This is the tenth part of the BMJ Leader blog series written anonymously by “Magical Meander”, a medical manager working in the NHS, to help align perspectives and build understanding of medical management across these two professions.
Why does central heating always break on the coldest day of the year? After a few recent experiences of waking to no hot water or heating, my daily routine has adapted to checking both and holding my breath. So far so good. But only after 5 visits by the company who insure my boiler. This fascinating experience led me to think about a number of parallels to healthcare.
Firstly, before the fifth visit, I received a call from a senior booker at the insurance company. He noted the increased frequency of call outs and explained this had triggered his system to choose a senior engineer to visit on the next occasion. This is somewhat similar to ED programmes that run frequent flyer programmes. Where a patient triggers a ceiling of visits additional input is mobilised e.g. if the frequent flyer is visiting due to frailty issues – social care, OT, physio, care of the elderly and mental health teams leap in to prevent the next visit.

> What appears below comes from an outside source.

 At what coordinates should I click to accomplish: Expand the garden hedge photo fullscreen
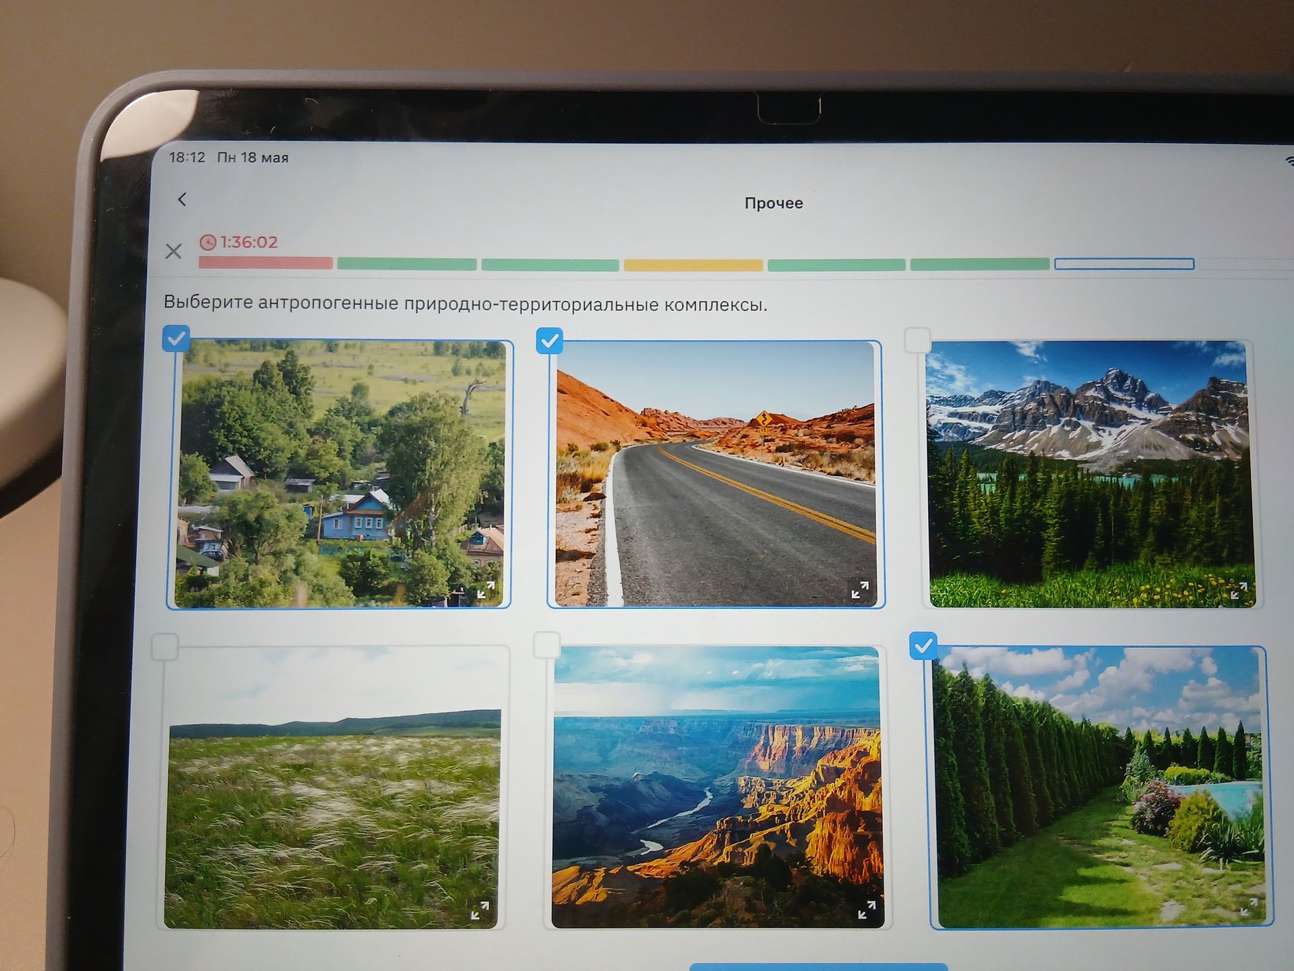point(1249,908)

Not unlike the NHS this excellent intervention did not go smoothly. Having just put the phone down on the booker. I had an app ping to tell me that my appointment had moved from the next day to the following week. Not great given I had arranged to work from home on the original booking date. 2 hours of calls later I was none the wiser as to what had gone wrong. I was however furious. I had been told that no-one could deal with my issues because the team were going home. Fair enough, except that it was 4.30pm. Finally only after I became very determined, did the team locate a senior manager who explained that senior engineers worked via a different booking system and so I should just ignore the recent app message. All too often I fear this is exactly the sort of uncoordinated experience of altering appointments that patients experience. My own recent attempts to rebook a scan and a linked appointment echoed this sort of lack of technological input and admin staff not enabled or knowledgeable to act as a sensible link.

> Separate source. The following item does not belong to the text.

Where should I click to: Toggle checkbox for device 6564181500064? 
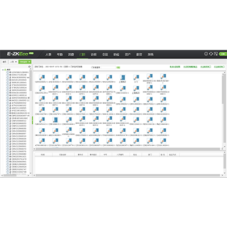8,93
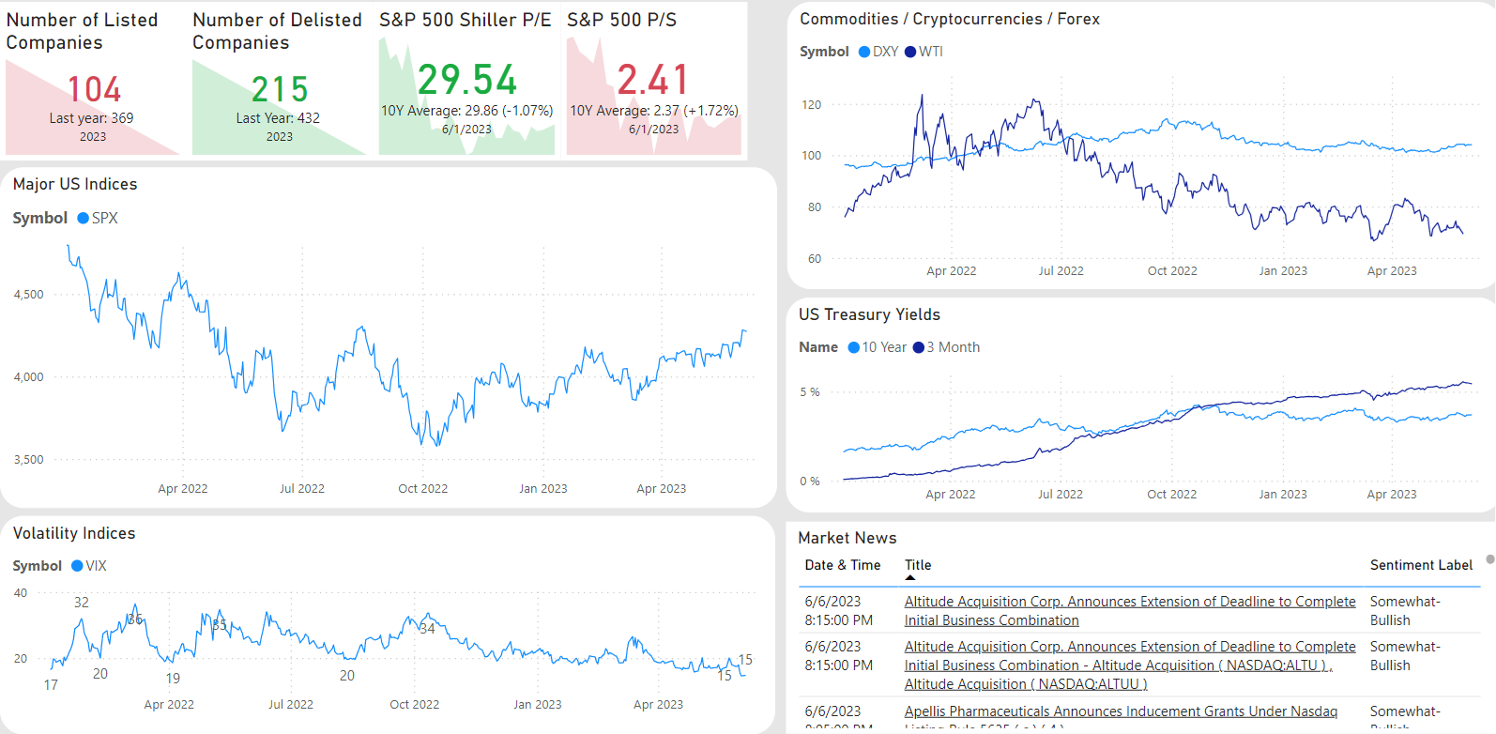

So the next day came and I waited and waited. 2 hours late the senior engineer appeared. Again a familiar NHS flavour. He was cheery and kindly acknowledged my knowledge-less diagnosis and didn’t make me feel stupid instead he bravely carried on with his own thoughtful assessment and management of the issues. The engineer was really wonderful – he stayed hours, he went off to get parts. Again how true of the NHS. When patients finally get to see the clinicians they need to see, these teams go above and beyond and all too often patiently deal with patients half knowledge derived from dodgy websites or social media, with curious interest and respect.

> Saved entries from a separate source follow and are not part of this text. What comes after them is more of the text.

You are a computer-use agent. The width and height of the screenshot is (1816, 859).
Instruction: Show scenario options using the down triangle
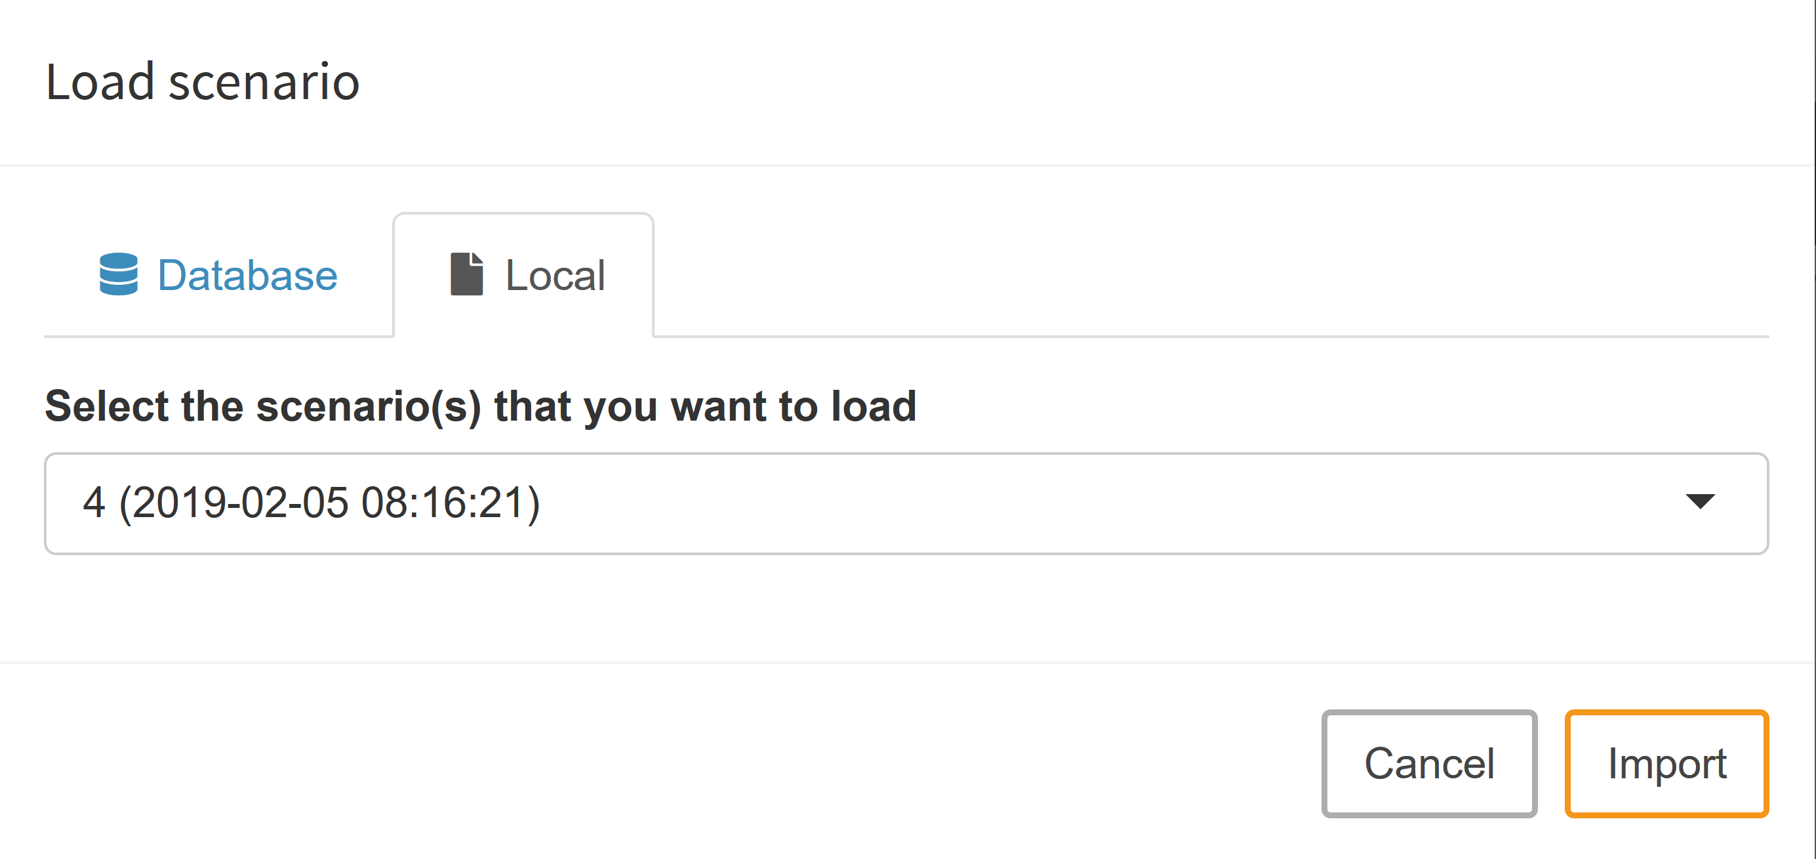[x=1700, y=501]
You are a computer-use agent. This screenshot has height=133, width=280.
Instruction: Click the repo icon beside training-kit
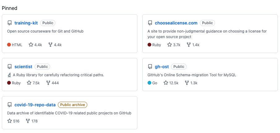pyautogui.click(x=10, y=23)
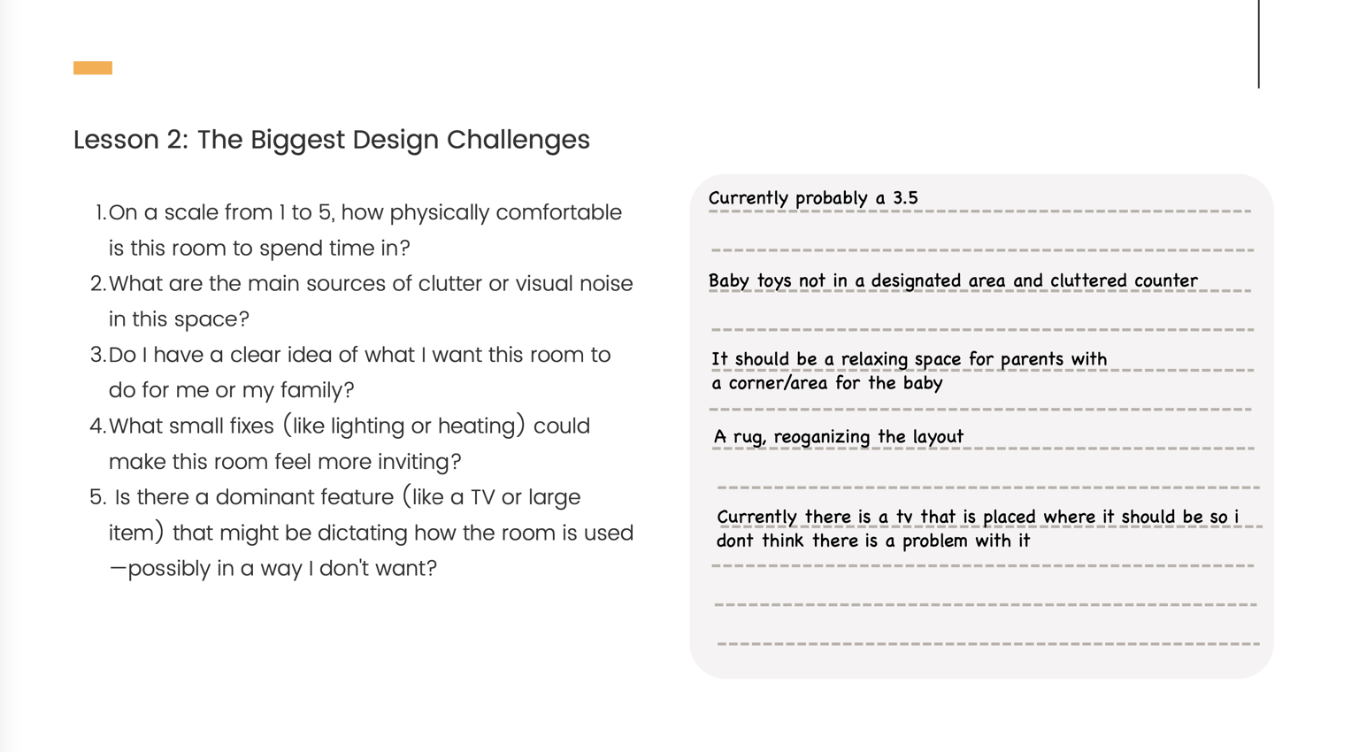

As the engineer left he explained to me the main issue was essentially a block in the pipes (AKA lime scale) or in my language a thrombus. He also explained that I could purchase a filter to prevent re-accumulation i.e. fixing the problem was covered by my insurance, but preventing it was not. How true this odd set up is of the NHS as well. The NHS will pick up the end result of years of accumulated problems: smoking / drinking / or even not taking preventive medications e.g. statins. But it will not all too often fund prevention fully. Prescription payment exemptions exist for specific conditions e.g. diabetes, and yet not for the preventative drugs that might stop the need for treatment medications. That means that the very people we should be supporting, those we know have the ability to change their life course, we do not instead we ask them to spend on prescriptions (albeit a small amount). Equally whilst some programmes exist to tackle obesity or smoking all too often prevention schemes are cut when the money gets tight. This is even truer when you look at prevention more broadly i.e. money spent beyond healthcare on education, housing, roads etc. True it is hard to justify savings in the future against cost now, especially when this leads to higher overall costs now and so to spend money on prevention would require either more budget or cutting services to those with needs now.
So it does seem daft that I am left paying my monthly insurance premium and knowing that if pipes fur up again this will be fixed. But for want of a little investment this could all be prevented. True I could pay for the prevention but that seems counter intuitive. Surely we need to think about incentivising me to do this. If I paid for the filter and received a cash back for a call out free period – would that work? Translated to healthcare if either individuals or the state paid for prevention better and rewarded those who did not use healthcare would that drive a revolution to healthier lives? If that sounds unreal in Israel the government has announced a proposed plan for unvaccinated individuals who have the vaccines now will be eligible for a reduction in income tax in the future. I haven’t seen the economic data on how many vaccines need to be given to prevent an ICU admission and the cost benefit comparison to income tax earnings by the state but this hints at a change of mindset and one that after my instinctive choices with heating feels intriguing to me.
Magical Meander
Magical meander is an anonymous blog written by a medical manager working in the NHS and published every six weeks on BMJ Leader Blog.
Declaration of interests
I have read and understood the BMJ Group policy on declaration of interests and declare the following interests: none.